EMC AX150i and number of XP vm's per LUN

Hello

I have been troubleshooting an issue with a 3 host ESX 3.0.2 cluster with DRS and HA enabled. The cluster users Dell PE 6950 servers each with 64 GB memory and quad dual core AMD cpu's.

There are approximately 89 VMs on this cluster with 70 of those VMs as XP workstations. This is a Virtual Desktop solution using Wyse terminals.

There is one 1.5 TB LUN that all 70 of the XP VMs have their C drives located on a EMC AX150i SAN configured for iSCSI. ( I believe this is the issue but my management wants proof before they will purchase additional storage.) Every once in a while we will have one of these VM's slow down drastically - and at that time access from the other on this LUN are affected too. When we reboot a vm it takesover 10 minutes for it to reach the login screen and it is very sluggish. VM's on other LUNS don't have this issue so it is pointing to the LUN.

When I troubleshoot using ESXtop and "cat /proc/vmware/scsi/vmhbaN/N:N" I see the "active" commands are high ( between 4 and 11) on one or two of the ESX hosts. I never see any "Queued" commands. They stay high for the same period of time the VM's are sluggish. This always occurs when we are powering all the VM's up and it sometimes occurs just during normal operation.

My questions are:

1. Should I be looking for "Queued" commands on this LUN or is that not always the case.

2. Are these "commands" also SCSI reservations? I cant seem to find any documentation that defines this.

3. Is there a Maximum number of VMs per LUN that we should not exceed?

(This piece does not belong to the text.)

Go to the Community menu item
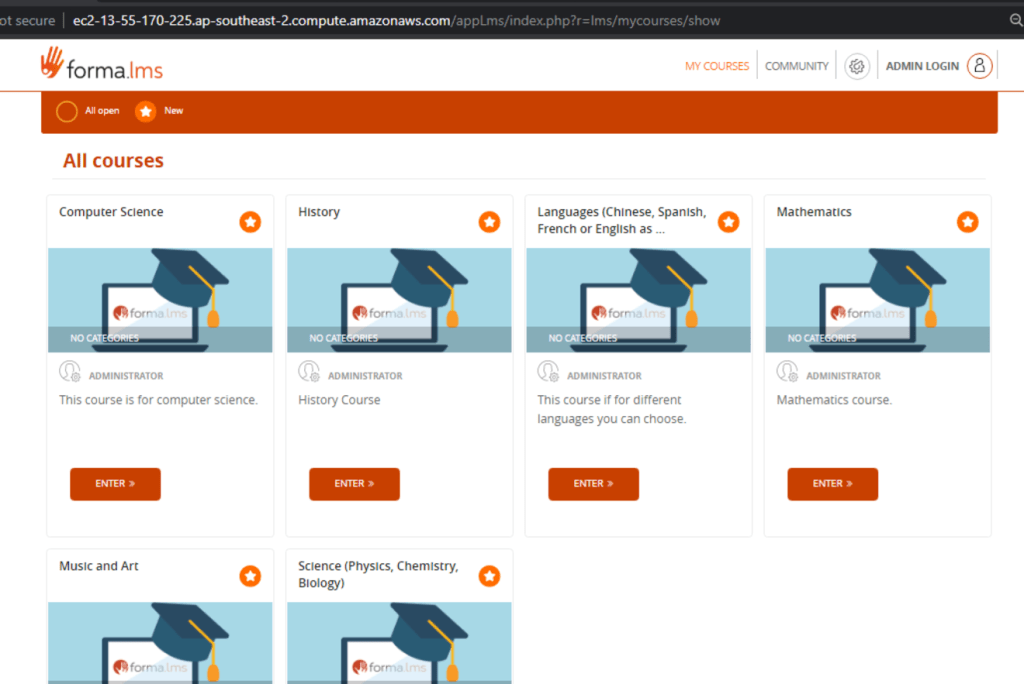[x=796, y=66]
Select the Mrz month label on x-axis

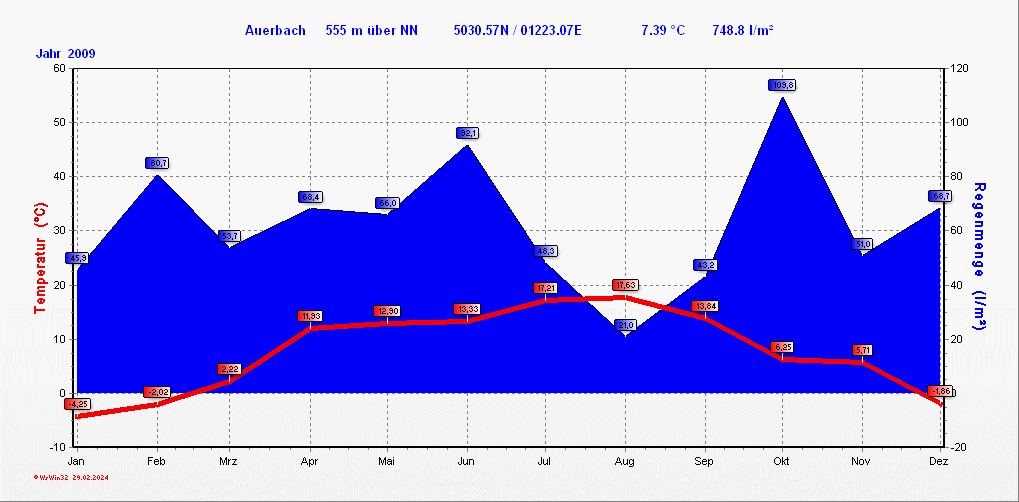pyautogui.click(x=228, y=461)
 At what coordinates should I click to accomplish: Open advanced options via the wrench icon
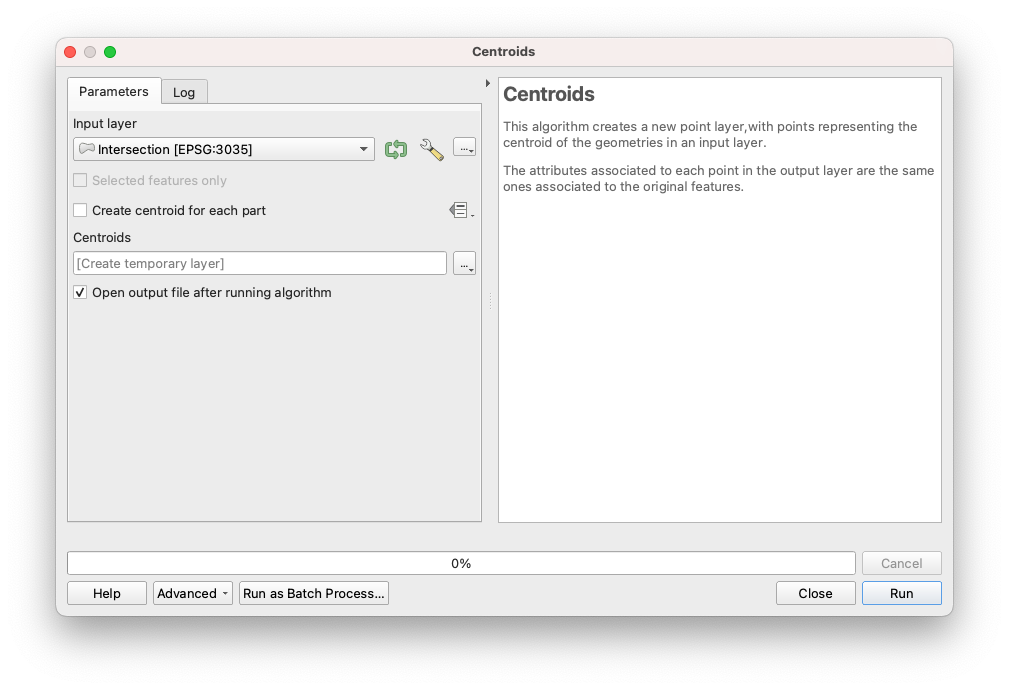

I have read anywhere from 8- 16 for NFS and iSCSI to 40.... depending.

4. Has anyone else had similar issues with VDI and similar storage as the AX150I?

Thanks for your input

0 Kudos
2 Replies
lonecedar2
Contributor
Contributor

Maybe I have asked too many questions in one post.

If anyone could answer the following question it would be very helpful.

Has anyone else had similar issues with VDI and similar storage as the AX150I?

Thanks

-Pat

0 Kudos
kastlr
Expert
Expert

Hi,

you should choose a different design with more LUN's and less VM's per LUN.

I'm not familar with VDI, but right now you've only one LUN which need to handle the complete IO load.

With more LUN's you could

- spread the IO flow over several switches

- spread the IO load over both SP's

- spread the IO load over all HBA's

- spread the IO load caused by ESX host swapping

All of this should increase IO bandwidth, as long as the IO load could be handled by the storage array in a proper manner.

I assume there's a spec paper available for the AX150i which does contain infos regarding the IO load.

Whenever a condition occur which does disturb the IO flow to your current LUN, ALL ESX server and ALL VM's would be affected.

By separating the VM's using more LUN's, the effects should be limited.

But I would bet that your AX150i is already fully equiped and such a change is not possible anymore (as usual).


Hope this helps a bit.
Greetings from Germany. (CEST)